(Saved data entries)
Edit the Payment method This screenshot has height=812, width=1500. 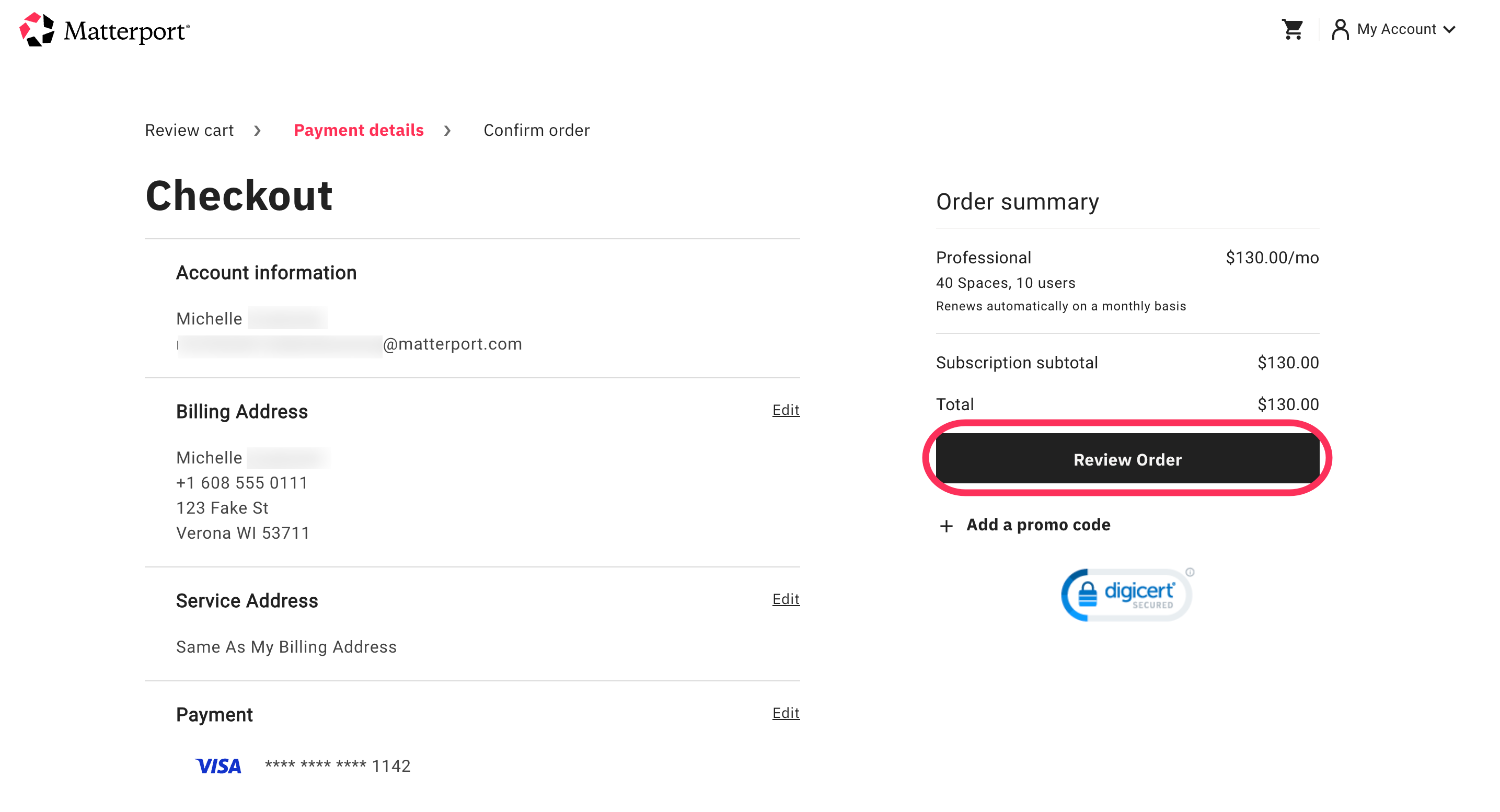785,713
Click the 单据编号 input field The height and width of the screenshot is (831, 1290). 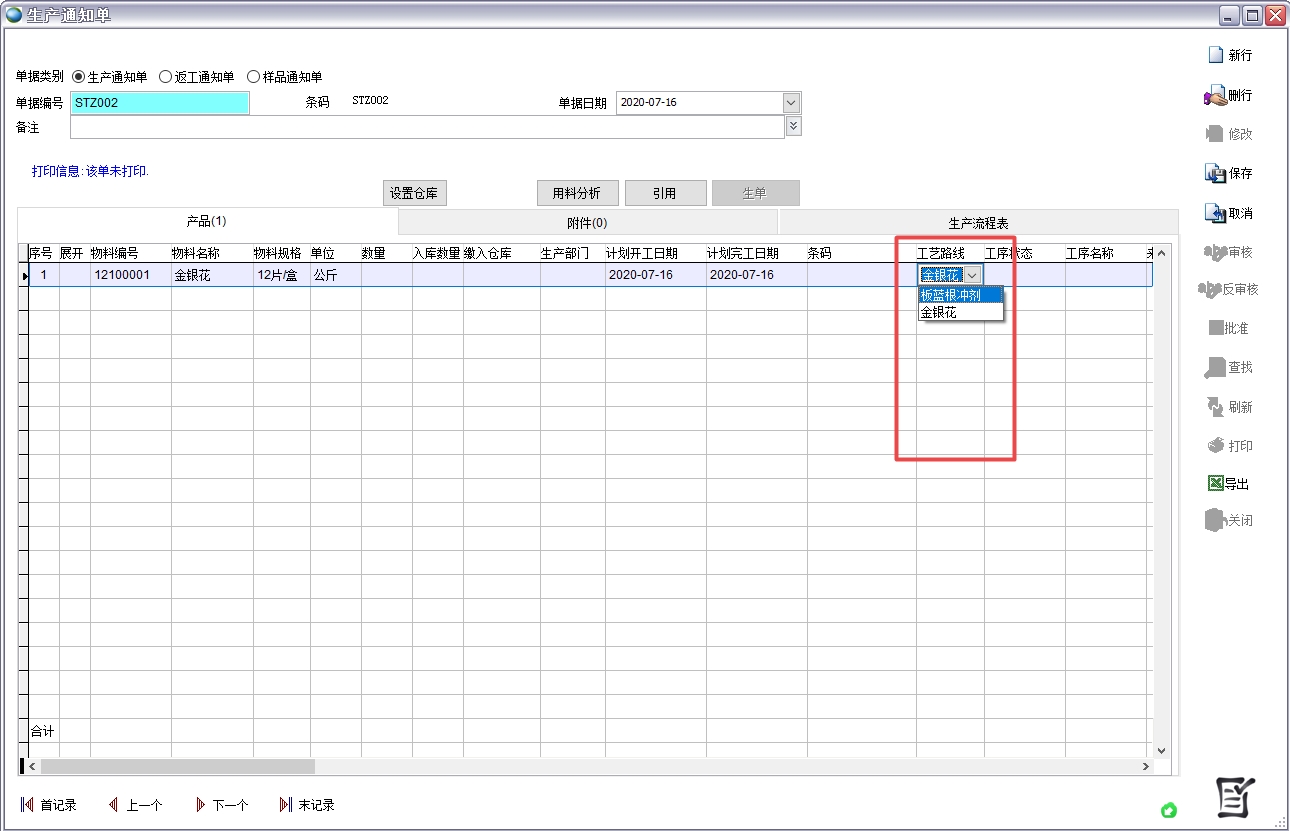[159, 103]
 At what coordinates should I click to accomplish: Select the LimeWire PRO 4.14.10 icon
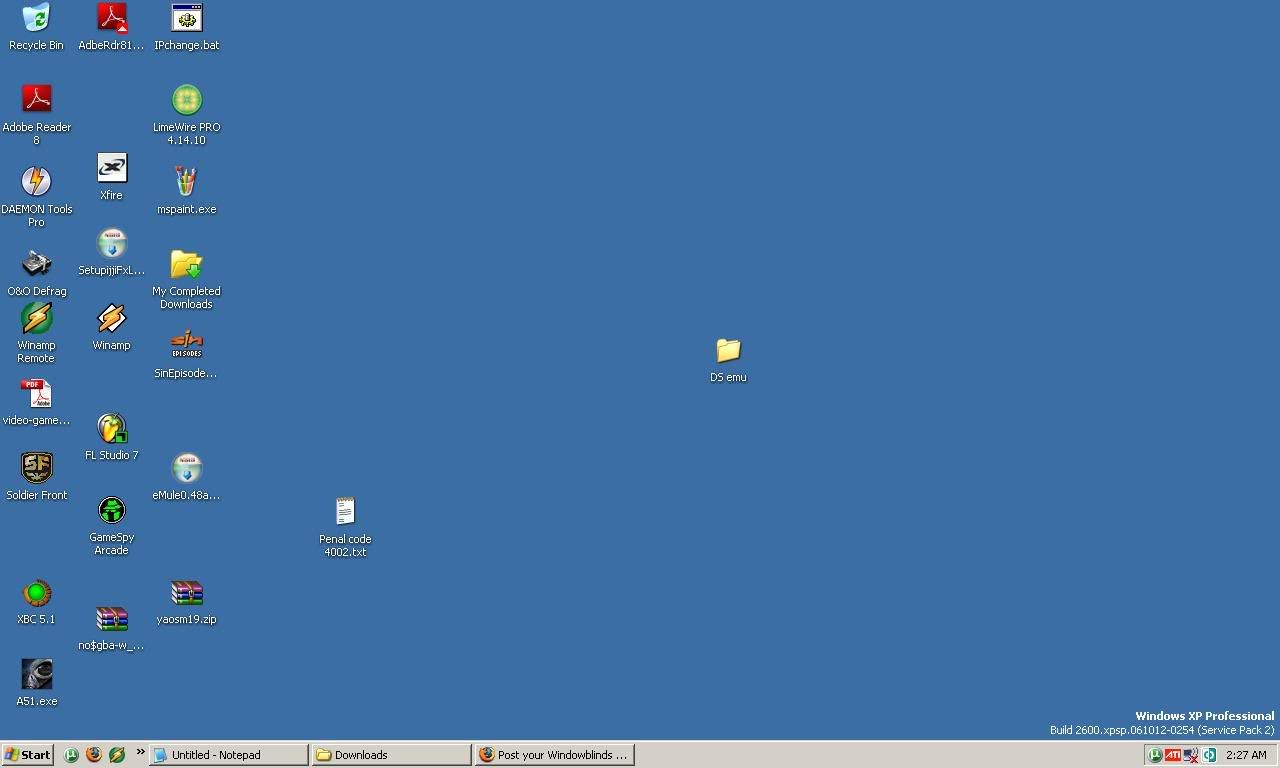pyautogui.click(x=187, y=100)
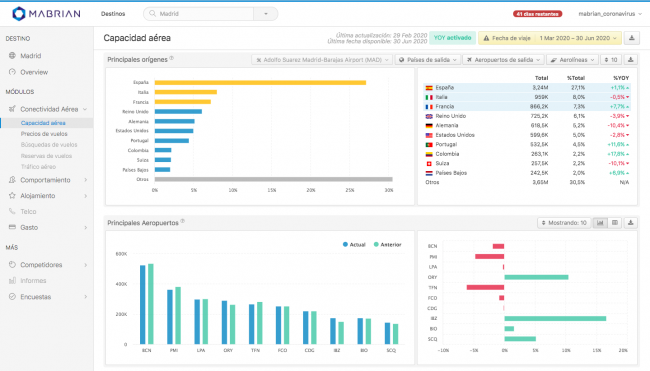Toggle the YOY activado button
Screen dimensions: 650x371
coord(452,38)
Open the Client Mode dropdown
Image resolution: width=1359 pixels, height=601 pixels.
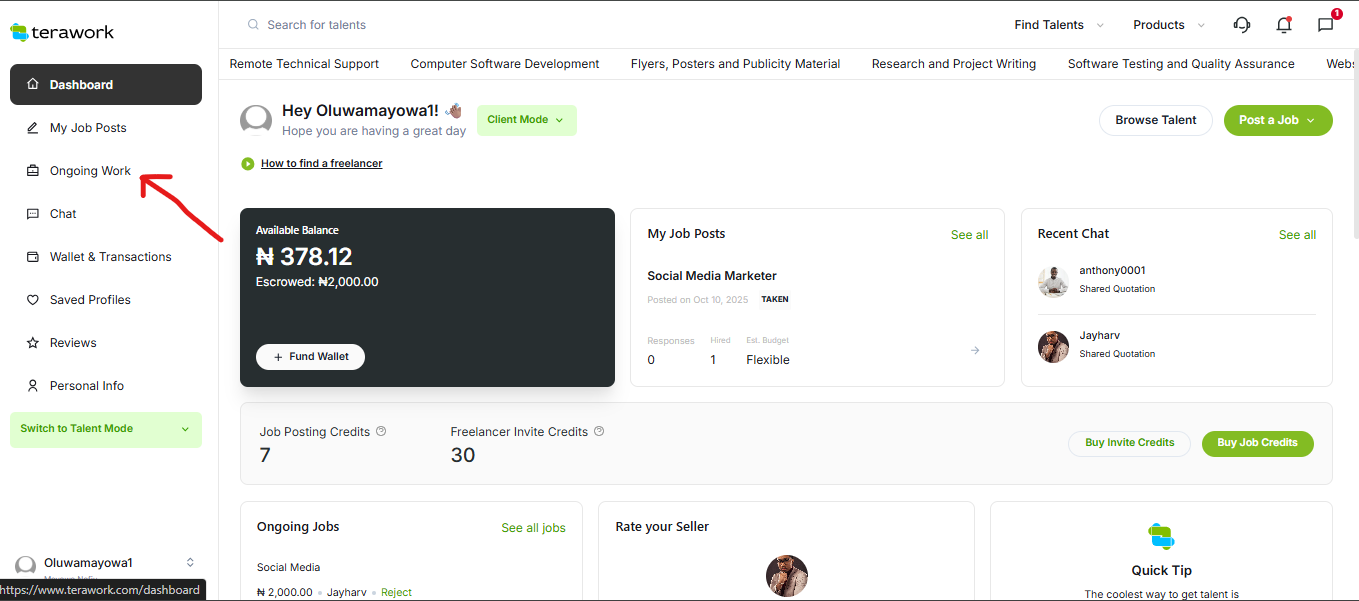pyautogui.click(x=526, y=120)
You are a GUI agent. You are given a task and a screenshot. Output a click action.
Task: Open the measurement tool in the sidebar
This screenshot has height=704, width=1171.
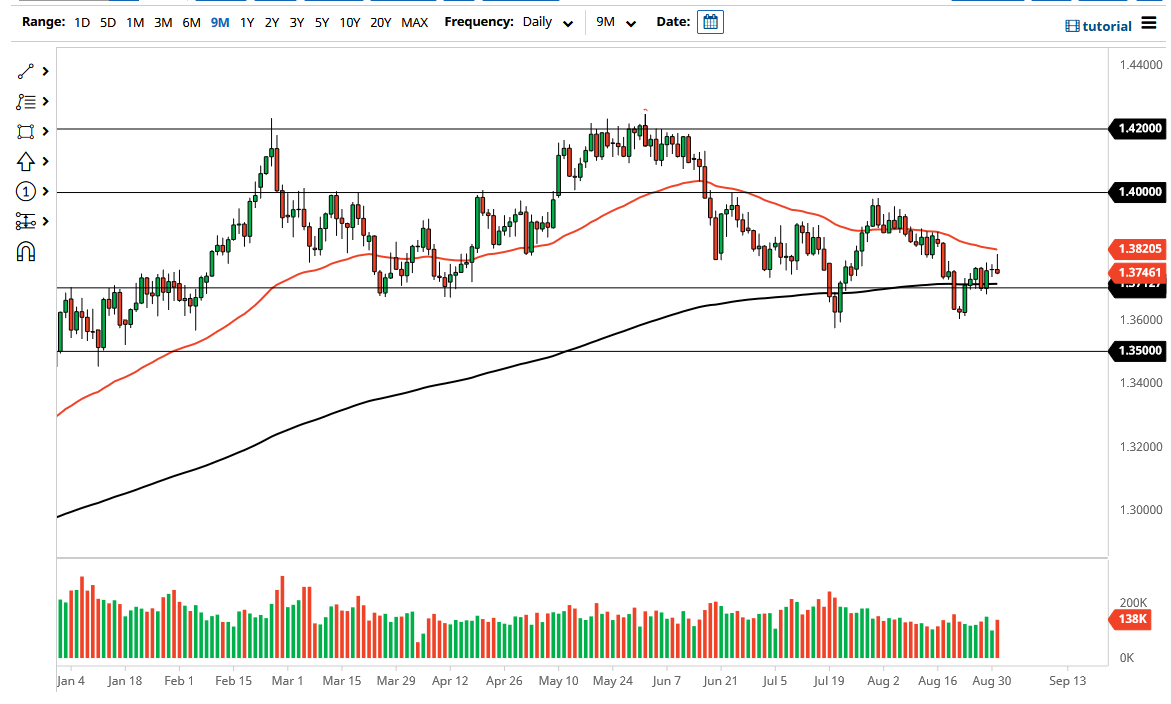(x=24, y=221)
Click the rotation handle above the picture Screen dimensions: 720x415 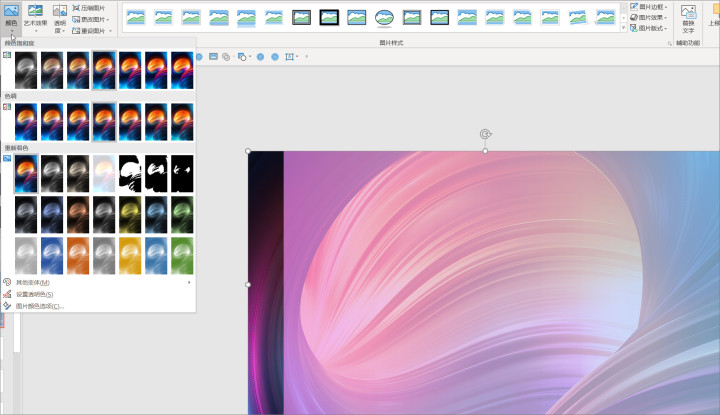click(485, 134)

> [Prompt]: What lines above hold the word "Open"? Pull each one out.

> [Output below]:
Open the Client Mode dropdown
Task: Open the measurement tool in the sidebar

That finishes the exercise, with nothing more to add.